Autor del artículo: D. Alberto Villar Movellán (Catedrático de Historia del Arte)
[1] DOMÍNGUEZ-RODIÑO Y DOMÍNGUEZ-ADAME, Eloy, “Aspecto humano de Juan de Mesa”, ponencia presentada a las Jornadas de Estudio sobre Juan de Mesa (1583-1627) y la escultura andaluza de su tiempo, Sevilla, 13 a 16 de diciembre de 1983.
[2] HERNÁNDEZ DÍAZ, José, Juan de Mesa. Escultor de imaginería (1583-1627), Colección Arte Hispalense, 1, Diputación de Sevilla, 2ª ed., Sevilla, 1983, p. 22.
[3] VILLAR MOVELLÁN, Alberto, “Juan de Mesa y Alonso de Mena: enigmas e influencias”, Apotheca, 3, Departamento de Historia del Arte, Universidad de Córdoba, Córdoba, 1983.
[4] CANO NAVAS, María Luisa, El convento de San José del Carmen de Sevilla, Publicaciones de la Universidad de Sevilla, Sevilla, 1984, p. 81. LUNA MORENO, Luis, “Una obra de Juan de Mesa: La Virgen de la Misericordia del Hospital de Antezana, de Alcalá de Henares”, Apotheca, 3, pp. 57-67.
[5] MURO OREJÓN, Antonio, Artífices sevillanos de los siglos XVI y XVII, Documentos para la Historia del Arte en Andalucía, IV, Sevilla, 1932, p.78.
[6] DABRIO GONZÁLEZ, María Teresa, Los Ribas.
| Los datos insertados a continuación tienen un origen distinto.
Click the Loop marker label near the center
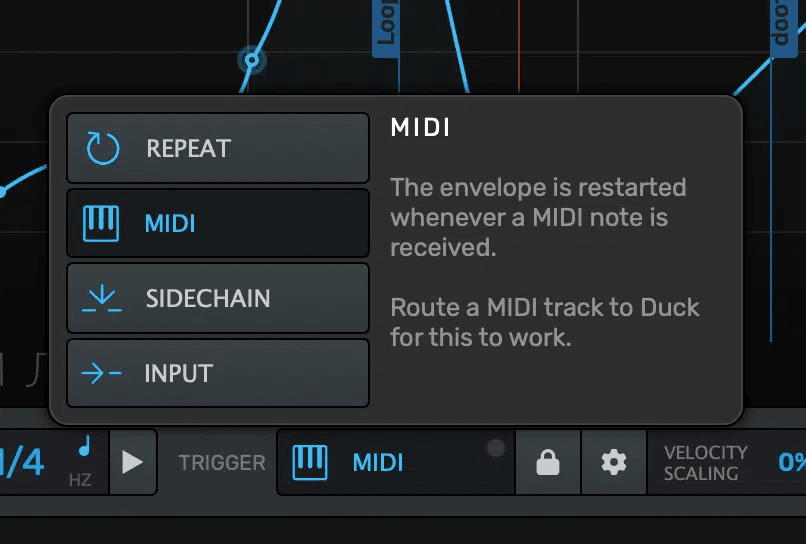 coord(386,24)
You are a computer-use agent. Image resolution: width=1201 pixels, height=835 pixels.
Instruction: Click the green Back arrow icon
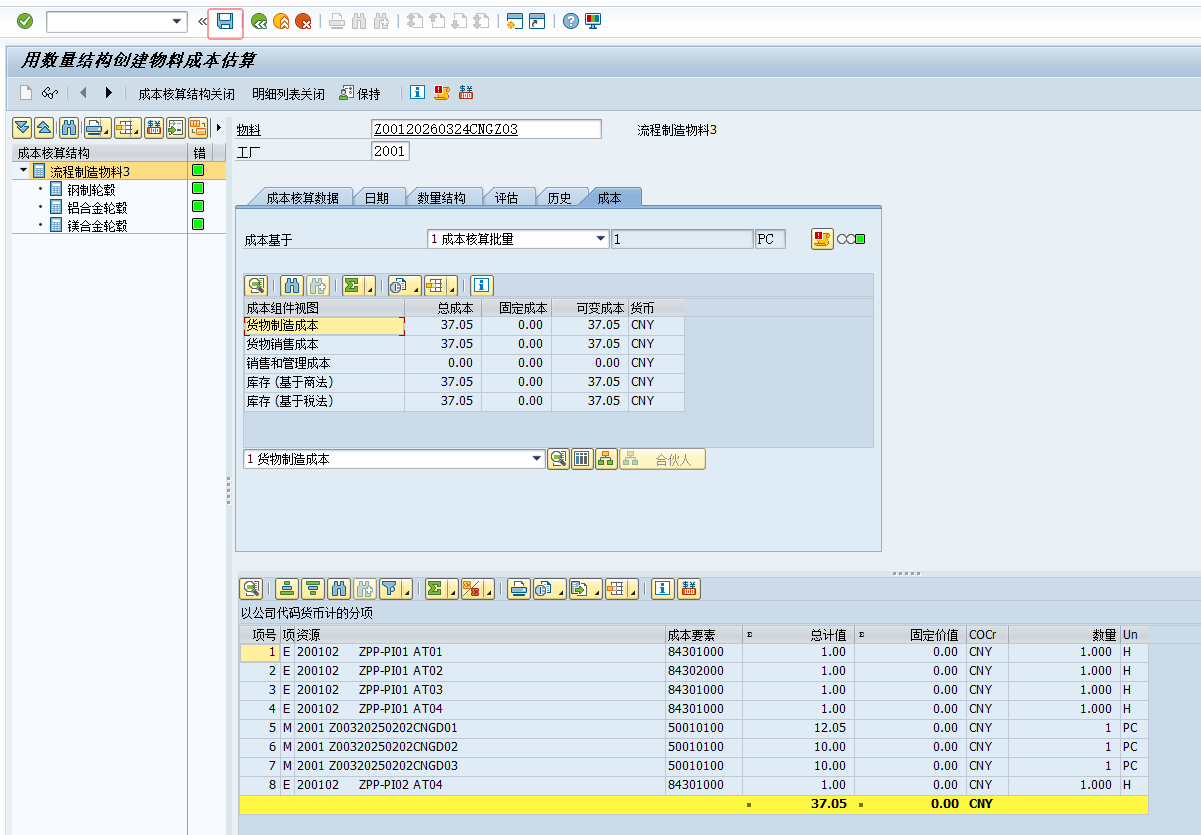[259, 21]
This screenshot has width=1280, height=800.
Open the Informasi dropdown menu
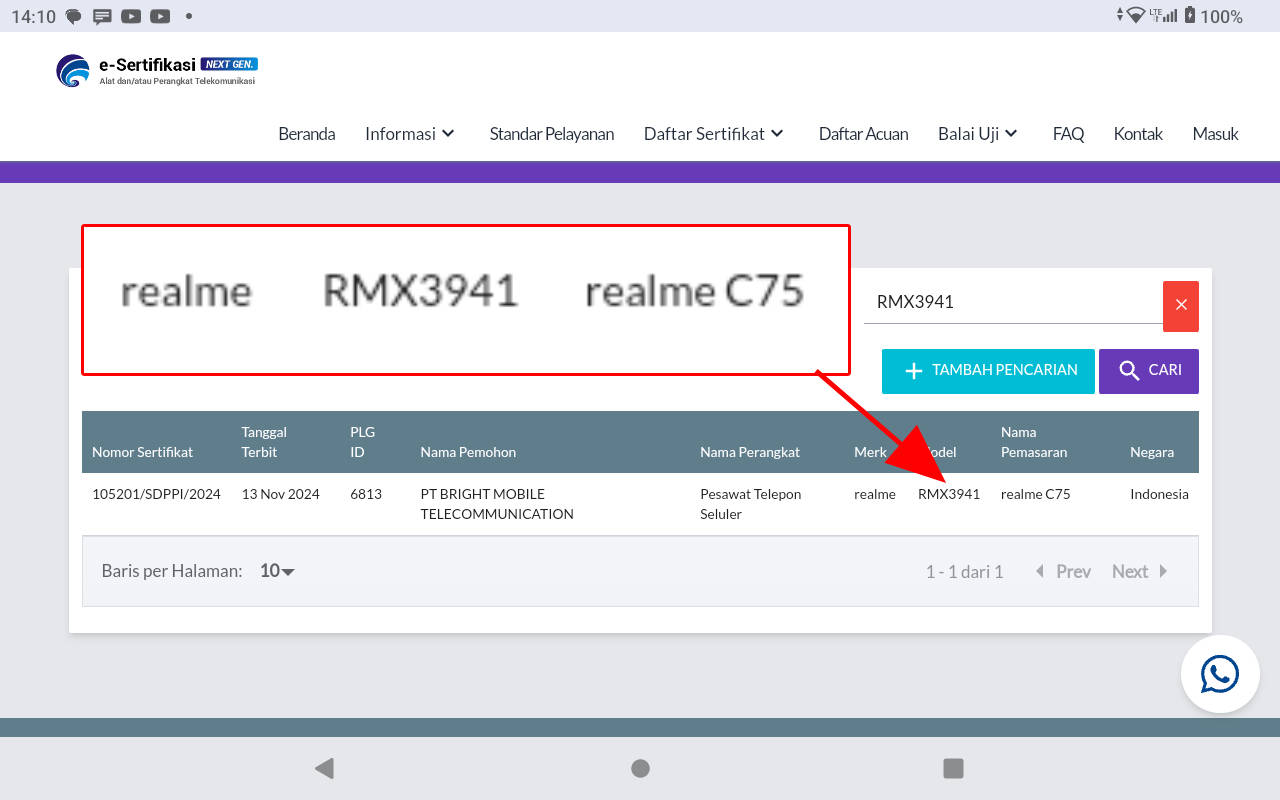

Un taller andaluz de escultura del siglo XVII, Monte de Piedad y Caja de Ahorros de Córdoba, Córdoba, 1985.
[7] BERMEJO Y CARBALLO, José, Glorias religiosas de Sevilla ó Noticia histórico-descriptiva de todas las Cofradías de penitencia, sangre y luz fundadas en esta Ciudad, Imprenta y Librería del Salvador, Sevilla, 1882. Reed. facsímil, Diputación de Actos Formativos de la Hermandad de Jesús Despojado, Sevilla, 1977, p. 54.
[8] GÁLVEZ, Carlos, “Dos esculturas de Juan de Mesa en el Colegio de San Luis Gonzaga del Puerto de Santa María”. AA.VV., Documentos para la Historia del Arte en Andalucía, I, Laboratorio de Arte de la Universidad de Sevilla, Sevilla, 1927, pp. 75-76.
[9] MURO OREJÓN, A., Artífices… Op. cit.